React solves predictable UI rendering from state with a component model and reconciliation. It does not provide routing, data fetching, or state management out of the box. This clarity guides architecture decisions; the trade-off is adding routing or state libraries and testing their integration.
What core problem does React solve, and what does it deliberately NOT solve?
Use guided tracks for structured prep, then practice company-specific question sets when you want targeted interview coverage.
Core idea
React solves one main problem: reliably keeping the UI in sync with changing data (state/props/context) without manually mutating the DOM. It gives you a component model + a declarative rendering system so you describe what the UI should look like, and React figures out how to update the DOM efficiently.
Problem in UI apps | What React provides | Why it matters |
|---|---|---|
Manual DOM updates become complex and bug-prone | Declarative rendering (re-render components from current inputs) | Reduces “UI out of sync” bugs |
Hard to structure large UIs | Components (composition + reuse + isolation) | Scales UI development and ownership |
Frequent updates can be expensive | Reconciliation + efficient commits | Avoids unnecessary DOM work |
State changes need predictable flow | Unidirectional data flow (props down, events up) | Makes changes easier to trace/debug |
import { useState } from 'react';
export default function Counter() {
const [count, setCount] = useState(0);
// No manual DOM updates.
// UI is a pure result of current state.
return (
<button onClick={() => setCount((c) => c + 1)}>
Count: {count}
</button>
);
}
What React deliberately does NOT solve
React is intentionally a UI library, not a full framework. It avoids forcing a single “one true way” for the rest of the app (routing, data, architecture), so teams can choose what fits their needs.
Concern | React's stance | What you typically add |
|---|---|---|
Routing | Not included | A router (client-side or framework routing) |
Data fetching / server state | Not included (useEffect exists, but no fetching strategy) | A data-fetching/cache approach (query library or framework) |
Global state architecture | Not prescribed (Context exists, but not a full store pattern) | Store pattern/library (or colocated state + lifting) |
Forms and validation | Not included | Form library or custom form architecture |
Styling approach | Not included | CSS Modules / CSS-in-JS / utility CSS / design system |
Build tooling / bundling / SSR | Not included | A build tool or a React framework (for SSR/SSG, routing, etc.) |
Interview framing
Say it like this: React owns rendering and component composition. Everything else is a product decision: choose a stack around React (router, data strategy, state strategy, build/SSR). The trade-off is flexibility vs having to assemble your own opinionated architecture.
Practical scenario
Building a dashboard, React handles UI state and rendering while you choose routing and data-fetching libraries for navigation and cache.
Common pitfalls
- Expecting React to provide routing or global state out of the box.

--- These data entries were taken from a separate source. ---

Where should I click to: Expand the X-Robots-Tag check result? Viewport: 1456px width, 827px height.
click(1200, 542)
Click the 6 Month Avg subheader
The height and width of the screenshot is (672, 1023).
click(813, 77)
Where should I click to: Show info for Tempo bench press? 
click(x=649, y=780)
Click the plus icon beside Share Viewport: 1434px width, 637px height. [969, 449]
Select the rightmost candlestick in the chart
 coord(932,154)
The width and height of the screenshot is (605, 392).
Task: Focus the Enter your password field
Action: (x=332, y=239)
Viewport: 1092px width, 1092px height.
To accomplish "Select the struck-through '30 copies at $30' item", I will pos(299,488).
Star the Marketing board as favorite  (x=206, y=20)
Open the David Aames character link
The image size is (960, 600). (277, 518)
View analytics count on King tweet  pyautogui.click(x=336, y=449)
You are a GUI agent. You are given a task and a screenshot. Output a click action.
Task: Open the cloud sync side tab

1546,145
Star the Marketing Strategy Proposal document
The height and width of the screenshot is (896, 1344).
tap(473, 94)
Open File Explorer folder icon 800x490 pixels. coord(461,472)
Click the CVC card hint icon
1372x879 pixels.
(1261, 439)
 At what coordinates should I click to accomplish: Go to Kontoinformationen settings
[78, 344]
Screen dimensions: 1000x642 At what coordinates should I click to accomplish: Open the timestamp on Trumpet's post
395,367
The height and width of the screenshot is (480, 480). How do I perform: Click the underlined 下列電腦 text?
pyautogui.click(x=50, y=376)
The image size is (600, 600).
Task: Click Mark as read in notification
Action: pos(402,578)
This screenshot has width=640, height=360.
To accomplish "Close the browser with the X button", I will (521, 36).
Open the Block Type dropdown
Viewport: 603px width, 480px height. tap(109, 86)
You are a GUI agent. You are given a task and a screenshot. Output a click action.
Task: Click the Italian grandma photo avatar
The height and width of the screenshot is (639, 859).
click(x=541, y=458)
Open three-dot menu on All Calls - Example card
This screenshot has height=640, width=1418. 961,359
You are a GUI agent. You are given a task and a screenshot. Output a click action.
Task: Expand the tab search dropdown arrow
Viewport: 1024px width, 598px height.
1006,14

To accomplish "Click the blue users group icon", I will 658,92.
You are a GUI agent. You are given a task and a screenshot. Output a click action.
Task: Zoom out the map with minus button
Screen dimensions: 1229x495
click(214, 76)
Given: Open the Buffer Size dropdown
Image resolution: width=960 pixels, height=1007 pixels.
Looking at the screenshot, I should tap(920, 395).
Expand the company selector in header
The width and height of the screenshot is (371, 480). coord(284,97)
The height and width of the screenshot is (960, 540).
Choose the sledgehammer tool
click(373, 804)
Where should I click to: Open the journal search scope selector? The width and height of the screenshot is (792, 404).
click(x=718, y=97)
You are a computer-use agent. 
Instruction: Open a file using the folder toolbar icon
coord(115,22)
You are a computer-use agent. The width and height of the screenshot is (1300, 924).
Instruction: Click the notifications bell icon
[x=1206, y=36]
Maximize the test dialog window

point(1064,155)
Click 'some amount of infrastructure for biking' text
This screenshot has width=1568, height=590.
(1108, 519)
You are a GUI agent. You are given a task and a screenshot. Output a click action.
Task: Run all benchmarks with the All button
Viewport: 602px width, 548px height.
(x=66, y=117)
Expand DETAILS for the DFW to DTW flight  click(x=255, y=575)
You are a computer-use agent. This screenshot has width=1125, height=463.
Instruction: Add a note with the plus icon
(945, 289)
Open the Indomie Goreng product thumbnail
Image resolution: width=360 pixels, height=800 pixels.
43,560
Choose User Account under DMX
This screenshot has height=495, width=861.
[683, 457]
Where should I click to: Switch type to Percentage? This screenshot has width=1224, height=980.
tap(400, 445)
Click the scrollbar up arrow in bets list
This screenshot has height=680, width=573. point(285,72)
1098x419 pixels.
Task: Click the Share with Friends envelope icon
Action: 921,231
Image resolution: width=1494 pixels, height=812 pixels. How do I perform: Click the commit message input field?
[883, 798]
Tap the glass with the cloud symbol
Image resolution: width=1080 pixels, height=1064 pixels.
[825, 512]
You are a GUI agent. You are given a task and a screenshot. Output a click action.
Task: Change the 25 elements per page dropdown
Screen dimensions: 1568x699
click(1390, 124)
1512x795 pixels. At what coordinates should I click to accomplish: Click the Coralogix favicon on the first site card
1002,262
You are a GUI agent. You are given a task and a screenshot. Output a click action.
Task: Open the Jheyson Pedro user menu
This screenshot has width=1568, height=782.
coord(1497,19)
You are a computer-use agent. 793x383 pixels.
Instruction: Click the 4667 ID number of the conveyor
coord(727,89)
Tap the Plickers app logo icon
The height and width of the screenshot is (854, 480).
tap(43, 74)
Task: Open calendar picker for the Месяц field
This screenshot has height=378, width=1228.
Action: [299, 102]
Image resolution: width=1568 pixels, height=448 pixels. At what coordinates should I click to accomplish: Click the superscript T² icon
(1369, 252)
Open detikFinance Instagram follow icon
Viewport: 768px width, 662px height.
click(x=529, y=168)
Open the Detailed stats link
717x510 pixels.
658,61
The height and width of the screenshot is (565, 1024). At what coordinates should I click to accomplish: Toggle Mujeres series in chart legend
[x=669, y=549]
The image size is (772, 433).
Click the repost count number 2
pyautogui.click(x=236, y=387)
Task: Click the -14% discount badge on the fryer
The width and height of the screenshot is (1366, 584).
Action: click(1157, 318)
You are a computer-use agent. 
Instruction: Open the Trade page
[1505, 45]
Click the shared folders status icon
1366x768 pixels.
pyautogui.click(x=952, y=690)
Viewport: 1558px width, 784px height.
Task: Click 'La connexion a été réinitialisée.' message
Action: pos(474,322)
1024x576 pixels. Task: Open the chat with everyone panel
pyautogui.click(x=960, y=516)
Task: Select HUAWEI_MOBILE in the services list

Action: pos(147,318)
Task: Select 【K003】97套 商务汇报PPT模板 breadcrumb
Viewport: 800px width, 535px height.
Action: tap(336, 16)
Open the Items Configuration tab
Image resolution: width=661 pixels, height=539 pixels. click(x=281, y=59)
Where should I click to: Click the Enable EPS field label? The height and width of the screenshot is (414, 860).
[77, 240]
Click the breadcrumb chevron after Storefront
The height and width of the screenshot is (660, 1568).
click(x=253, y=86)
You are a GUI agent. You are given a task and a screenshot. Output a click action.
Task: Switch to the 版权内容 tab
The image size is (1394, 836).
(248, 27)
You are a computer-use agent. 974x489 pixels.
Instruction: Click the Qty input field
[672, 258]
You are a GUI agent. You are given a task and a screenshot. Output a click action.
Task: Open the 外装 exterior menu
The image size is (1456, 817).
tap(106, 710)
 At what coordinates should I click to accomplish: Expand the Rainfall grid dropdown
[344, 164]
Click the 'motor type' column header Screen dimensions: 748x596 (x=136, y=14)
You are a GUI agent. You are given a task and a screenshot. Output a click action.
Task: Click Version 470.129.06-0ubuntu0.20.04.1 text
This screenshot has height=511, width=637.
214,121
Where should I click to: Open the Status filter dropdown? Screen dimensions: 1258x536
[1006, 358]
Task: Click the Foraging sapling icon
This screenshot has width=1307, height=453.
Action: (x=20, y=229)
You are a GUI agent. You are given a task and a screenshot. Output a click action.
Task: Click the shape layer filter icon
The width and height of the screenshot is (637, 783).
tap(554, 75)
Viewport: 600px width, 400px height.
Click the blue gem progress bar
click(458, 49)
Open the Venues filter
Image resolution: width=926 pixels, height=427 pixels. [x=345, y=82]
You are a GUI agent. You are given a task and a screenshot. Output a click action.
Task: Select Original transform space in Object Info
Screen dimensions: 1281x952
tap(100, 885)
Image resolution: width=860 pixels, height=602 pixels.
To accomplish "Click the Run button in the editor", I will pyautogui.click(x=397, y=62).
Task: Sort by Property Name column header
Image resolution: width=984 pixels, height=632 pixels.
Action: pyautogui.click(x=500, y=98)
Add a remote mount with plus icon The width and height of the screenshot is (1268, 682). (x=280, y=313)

- Mixing view state with server-cache concerns.
- Ignoring performance and testing needs for large component trees.
The lean core is flexible but requires architecture decisions. Test by listing missing pieces (routing, data fetching, auth) before you build.
React solves: predictable UI updates from state using declarative components + reconciliation. React does NOT solve: routing, data fetching strategy, global state architecture, forms, styling, or build/SSR tooling — those are intentionally left to the ecosystem.